Washington, D.C. (Reuters) — A judge in a U.S. District Court has declared that the former President Donald Trump’s firing of the head of a federal watchdog agency was unconstitutional, priming the stage for a possible Supreme Court fight over the boundaries of the president’s powers.
Judge Amy Berman Jackson, sitting in Washington, held that permitting Trump to oust Hampton Dellinger, the director of the Office of Special Counsel, would in effect give the president unfettered authority to coerce executive branch officials into obedience. Dellinger, who was tasked with defending whistleblowers, had been allowed to stay in his job awaiting the court’s ruling.
This would be a constitutional license to intimidate officials in the executive branch,” Jackson wrote in her decision.
The Justice Department quickly appealed to the U.S. Court of Appeals for the District of Columbia late Saturday, indicating the administration’s willingness to fight the ruling.
Dellinger, who was sworn in by President Joe Biden and confirmed by the Senate to a five-year term, welcomed the ruling, stressing the importance of job protections for officials in his position. “I am gratified the court has upheld the legal protections that Congress enacted,” he said to Reuters. “My commitment to safeguarding federal employees and whistleblowers remains firm.”
The Trump administration argued that preventing the removal of Dellinger invades the president’s prerogative to appoint and remove members of the executive branch. But Jackson denied this, pointing out that the Special Counsel is tasked with monitoring and responding to unethical or illegal practices impacting federal workers and the protection of whistleblowers from retaliation.

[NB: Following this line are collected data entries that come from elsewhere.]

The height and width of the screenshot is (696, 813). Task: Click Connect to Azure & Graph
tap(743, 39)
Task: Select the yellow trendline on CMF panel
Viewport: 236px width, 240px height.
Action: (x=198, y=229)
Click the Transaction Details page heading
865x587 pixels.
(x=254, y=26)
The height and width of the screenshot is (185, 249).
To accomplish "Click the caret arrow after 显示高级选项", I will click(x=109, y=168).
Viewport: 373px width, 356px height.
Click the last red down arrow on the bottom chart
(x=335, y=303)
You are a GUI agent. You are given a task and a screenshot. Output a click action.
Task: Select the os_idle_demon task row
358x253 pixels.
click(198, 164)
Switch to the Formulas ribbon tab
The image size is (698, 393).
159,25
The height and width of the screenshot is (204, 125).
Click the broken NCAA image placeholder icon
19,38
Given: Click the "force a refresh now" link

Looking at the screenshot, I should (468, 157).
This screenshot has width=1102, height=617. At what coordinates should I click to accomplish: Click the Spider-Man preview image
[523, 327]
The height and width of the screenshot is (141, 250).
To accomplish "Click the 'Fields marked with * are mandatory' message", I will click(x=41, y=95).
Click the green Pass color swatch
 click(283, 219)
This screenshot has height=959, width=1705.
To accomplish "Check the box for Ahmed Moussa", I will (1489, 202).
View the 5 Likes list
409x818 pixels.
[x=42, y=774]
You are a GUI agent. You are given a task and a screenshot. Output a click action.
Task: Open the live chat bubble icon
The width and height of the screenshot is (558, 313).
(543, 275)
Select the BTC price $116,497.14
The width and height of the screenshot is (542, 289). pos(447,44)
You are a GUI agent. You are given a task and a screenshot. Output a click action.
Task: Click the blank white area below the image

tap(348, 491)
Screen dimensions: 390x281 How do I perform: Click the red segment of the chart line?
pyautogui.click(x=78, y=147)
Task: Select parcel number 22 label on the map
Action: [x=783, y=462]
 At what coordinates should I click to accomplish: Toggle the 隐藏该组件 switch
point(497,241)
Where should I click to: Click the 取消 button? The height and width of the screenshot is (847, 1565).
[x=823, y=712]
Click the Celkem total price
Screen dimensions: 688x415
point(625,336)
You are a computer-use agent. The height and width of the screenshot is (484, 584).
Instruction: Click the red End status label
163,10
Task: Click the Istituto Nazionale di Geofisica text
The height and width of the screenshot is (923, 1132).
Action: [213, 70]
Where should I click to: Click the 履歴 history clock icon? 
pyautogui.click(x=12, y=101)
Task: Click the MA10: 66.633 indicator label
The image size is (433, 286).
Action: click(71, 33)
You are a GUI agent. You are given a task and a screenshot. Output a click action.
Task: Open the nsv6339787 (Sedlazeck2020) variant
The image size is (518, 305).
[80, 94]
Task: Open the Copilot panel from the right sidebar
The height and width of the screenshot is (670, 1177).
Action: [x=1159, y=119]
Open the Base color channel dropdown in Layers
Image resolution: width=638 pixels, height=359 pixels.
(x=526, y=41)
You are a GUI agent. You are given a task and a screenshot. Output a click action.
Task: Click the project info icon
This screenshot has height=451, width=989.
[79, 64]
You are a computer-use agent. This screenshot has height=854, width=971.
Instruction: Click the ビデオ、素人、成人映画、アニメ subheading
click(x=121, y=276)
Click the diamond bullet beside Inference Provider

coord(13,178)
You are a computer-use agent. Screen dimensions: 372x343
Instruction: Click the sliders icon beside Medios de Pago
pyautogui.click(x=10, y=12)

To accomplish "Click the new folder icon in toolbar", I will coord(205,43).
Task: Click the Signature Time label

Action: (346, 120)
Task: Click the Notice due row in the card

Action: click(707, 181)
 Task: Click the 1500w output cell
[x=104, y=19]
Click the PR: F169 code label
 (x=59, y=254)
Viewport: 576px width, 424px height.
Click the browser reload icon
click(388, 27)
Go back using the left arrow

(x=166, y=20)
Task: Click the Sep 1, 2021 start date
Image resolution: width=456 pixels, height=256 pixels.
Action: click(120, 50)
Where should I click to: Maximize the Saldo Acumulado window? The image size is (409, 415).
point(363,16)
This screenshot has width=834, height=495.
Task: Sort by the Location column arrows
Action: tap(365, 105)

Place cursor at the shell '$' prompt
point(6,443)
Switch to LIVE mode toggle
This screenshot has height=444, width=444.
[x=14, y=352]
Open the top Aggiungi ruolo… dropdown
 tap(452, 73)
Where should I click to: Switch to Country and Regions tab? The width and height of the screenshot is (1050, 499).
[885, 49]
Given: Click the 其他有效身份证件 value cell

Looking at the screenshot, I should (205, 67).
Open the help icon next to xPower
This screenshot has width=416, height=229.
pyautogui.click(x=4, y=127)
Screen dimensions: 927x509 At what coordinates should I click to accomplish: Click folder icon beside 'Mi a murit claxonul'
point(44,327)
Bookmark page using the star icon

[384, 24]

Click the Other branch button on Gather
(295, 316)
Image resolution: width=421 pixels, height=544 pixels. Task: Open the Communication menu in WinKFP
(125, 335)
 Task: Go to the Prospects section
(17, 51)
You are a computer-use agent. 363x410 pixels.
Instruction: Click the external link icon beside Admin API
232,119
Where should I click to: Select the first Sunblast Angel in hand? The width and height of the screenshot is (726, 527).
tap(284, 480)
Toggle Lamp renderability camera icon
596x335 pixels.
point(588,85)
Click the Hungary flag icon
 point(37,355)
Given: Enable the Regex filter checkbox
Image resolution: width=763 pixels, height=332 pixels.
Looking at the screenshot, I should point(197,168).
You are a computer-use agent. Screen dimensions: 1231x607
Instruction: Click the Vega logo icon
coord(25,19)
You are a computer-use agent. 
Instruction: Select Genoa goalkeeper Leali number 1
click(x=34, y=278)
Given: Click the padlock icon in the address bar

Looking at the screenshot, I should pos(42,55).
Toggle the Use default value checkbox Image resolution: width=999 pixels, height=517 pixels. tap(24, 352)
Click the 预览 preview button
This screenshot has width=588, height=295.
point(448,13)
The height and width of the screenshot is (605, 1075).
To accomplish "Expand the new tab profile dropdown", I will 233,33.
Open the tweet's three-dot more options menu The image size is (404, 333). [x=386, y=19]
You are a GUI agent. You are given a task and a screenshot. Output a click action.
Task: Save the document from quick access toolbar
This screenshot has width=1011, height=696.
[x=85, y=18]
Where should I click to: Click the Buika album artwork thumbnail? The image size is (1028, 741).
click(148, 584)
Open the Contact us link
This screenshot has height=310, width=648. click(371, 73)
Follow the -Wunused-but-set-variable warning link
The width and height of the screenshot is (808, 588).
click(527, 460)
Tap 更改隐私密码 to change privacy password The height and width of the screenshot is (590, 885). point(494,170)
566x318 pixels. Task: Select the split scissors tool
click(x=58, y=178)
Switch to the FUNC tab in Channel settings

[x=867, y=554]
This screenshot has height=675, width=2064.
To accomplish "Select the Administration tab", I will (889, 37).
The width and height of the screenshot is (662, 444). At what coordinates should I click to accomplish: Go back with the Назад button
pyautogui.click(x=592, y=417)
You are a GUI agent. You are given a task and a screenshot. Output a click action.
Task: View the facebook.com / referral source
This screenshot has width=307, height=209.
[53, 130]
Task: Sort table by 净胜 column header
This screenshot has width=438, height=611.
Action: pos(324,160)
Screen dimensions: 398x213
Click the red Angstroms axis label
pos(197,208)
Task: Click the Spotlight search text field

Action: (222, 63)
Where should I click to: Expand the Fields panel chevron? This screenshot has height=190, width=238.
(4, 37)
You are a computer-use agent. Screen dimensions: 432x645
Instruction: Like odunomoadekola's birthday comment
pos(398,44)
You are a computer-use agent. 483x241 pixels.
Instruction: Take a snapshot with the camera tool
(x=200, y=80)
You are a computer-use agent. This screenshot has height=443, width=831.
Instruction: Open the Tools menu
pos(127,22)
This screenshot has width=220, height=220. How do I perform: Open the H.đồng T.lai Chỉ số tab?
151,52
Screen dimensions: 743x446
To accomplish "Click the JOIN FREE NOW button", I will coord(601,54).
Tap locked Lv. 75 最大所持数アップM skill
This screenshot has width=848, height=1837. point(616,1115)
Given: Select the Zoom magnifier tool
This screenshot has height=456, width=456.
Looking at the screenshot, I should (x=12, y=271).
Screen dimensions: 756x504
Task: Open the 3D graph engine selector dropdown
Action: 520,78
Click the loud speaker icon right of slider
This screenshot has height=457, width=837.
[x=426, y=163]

It would be deeply ironic and contrary to the intent of the statute if the Special Counsel himself were deterred by the prospect of arbitrary or politically driven removal,” Jackson wrote in her ruling.
Trump has in the past attempted to limit the independence of federal agencies like the Federal Trade Commission, the Securities and Exchange Commission, and the Federal Communications Commission. The result of this case may have broad implications for presidential control over independent agencies.
Though Jackson underscored that her decision was “very narrow” and did not generally restrict Trump’s executive power, she added that the Office of Special Counsel is particularly designed and unlike any other federal agency.
The Supreme Court previously pushed off issuing a ruling on the issue, and the case possibly can be ruled upon at the highest court of the land. The Acting Solicitor General Sarah Harris meanwhile, defended that the persistence of Dellinger has frustrated the goals of the administration. She directly alluded to his use in intervening and preventing six probationary government officials who the administration tried to remove from work.
As the litigation progresses, the decision may redefine the limits of presidential authority over independent watchdogs, further raising the controversy about executive power under federal government.